Gradium’s investor lineup already reads like a who’s who of tech royalty: French billionaires Xavier Niel and Rodolphe Saadé, former Google CEO Eric Schmidt, and now Nvidia — a signal that the chipmaker sees voice AI as a strategic growth layer rather than just a niche.
The startup spun out of Kyutai, a Paris-based non-profit AI research lab launched in 2023 with €300 million in backing from Niel, Saadé, and Schmidt. Kyutai focuses on open-source AI research and has centered much of its work on voice AI.
Gradium builds tools for developers to create voice applications — real-time text-to-speech, speech-to-text, voice translation, and models optimized for edge devices like laptops and phones. It also offers an open-source framework for building voice agents. Customers range from healthcare (AI medical secretaries) to gaming (voice-powered video game characters).
The fresh capital will fund a new San Francisco office and accelerate its research and product development. Gradium cofounder Neil Zeghidour says the company is publishing new models “almost every month,” compared to development cycles of six to twelve months for competitors.
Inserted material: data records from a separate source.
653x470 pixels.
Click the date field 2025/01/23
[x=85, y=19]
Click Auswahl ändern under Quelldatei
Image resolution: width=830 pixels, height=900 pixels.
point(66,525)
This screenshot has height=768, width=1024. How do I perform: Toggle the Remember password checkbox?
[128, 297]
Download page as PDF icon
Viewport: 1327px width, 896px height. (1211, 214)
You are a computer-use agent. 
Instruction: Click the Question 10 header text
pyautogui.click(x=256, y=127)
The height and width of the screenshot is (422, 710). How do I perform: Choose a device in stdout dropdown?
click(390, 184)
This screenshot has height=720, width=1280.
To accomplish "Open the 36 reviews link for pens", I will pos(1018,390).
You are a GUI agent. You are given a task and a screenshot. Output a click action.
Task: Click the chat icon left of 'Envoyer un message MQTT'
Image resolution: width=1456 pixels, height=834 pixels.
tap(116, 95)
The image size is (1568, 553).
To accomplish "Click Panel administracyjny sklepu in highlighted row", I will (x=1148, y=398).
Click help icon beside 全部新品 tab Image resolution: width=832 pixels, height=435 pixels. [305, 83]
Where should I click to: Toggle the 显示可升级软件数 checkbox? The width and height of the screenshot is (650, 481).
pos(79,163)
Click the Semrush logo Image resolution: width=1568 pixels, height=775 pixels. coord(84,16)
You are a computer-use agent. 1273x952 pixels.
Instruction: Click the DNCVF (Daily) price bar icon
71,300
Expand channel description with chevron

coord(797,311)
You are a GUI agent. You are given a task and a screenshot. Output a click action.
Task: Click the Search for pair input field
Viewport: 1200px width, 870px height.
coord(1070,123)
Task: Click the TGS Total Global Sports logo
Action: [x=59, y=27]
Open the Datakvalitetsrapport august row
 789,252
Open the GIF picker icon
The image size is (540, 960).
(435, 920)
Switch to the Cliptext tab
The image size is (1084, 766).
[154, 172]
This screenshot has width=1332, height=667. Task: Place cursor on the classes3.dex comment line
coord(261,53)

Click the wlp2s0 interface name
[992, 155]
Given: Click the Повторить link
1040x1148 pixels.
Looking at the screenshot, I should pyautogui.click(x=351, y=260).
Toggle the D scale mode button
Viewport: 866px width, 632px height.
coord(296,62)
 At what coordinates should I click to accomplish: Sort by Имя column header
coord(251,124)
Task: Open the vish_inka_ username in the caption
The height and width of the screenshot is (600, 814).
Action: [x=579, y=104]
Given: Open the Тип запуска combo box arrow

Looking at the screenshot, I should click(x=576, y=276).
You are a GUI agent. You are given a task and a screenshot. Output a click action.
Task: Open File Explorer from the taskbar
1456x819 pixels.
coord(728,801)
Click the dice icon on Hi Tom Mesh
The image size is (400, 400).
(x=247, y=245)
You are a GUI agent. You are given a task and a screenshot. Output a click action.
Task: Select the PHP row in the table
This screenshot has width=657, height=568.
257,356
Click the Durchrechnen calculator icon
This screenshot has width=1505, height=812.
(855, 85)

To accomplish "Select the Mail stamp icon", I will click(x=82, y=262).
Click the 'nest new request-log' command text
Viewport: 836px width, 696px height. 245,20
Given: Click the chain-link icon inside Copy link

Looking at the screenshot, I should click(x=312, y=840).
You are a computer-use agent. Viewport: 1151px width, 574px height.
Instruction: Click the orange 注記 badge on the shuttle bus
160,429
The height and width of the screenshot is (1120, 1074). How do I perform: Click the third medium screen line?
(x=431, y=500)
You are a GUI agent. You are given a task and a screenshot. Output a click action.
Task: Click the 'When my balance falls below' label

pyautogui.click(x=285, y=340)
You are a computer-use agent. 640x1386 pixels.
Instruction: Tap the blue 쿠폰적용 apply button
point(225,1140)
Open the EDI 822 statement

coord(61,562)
The voice AI sector is heating up fast. London-based ElevenLabs is reportedly targeting a $22 billion valuation on the secondaries market, while OpenAI continues building its own voice capabilities. According to Sifted data, European AI-native voice startups raised €536 million in the first half of 2026 — nearly 50% more than the €360 million they raised in the same period in 2025.
Zeghidour notes that while thousands of startups and enterprises use voice models, fewer than a dozen players can train these models at scale — meaning the competitive pressure is intense but concentrated.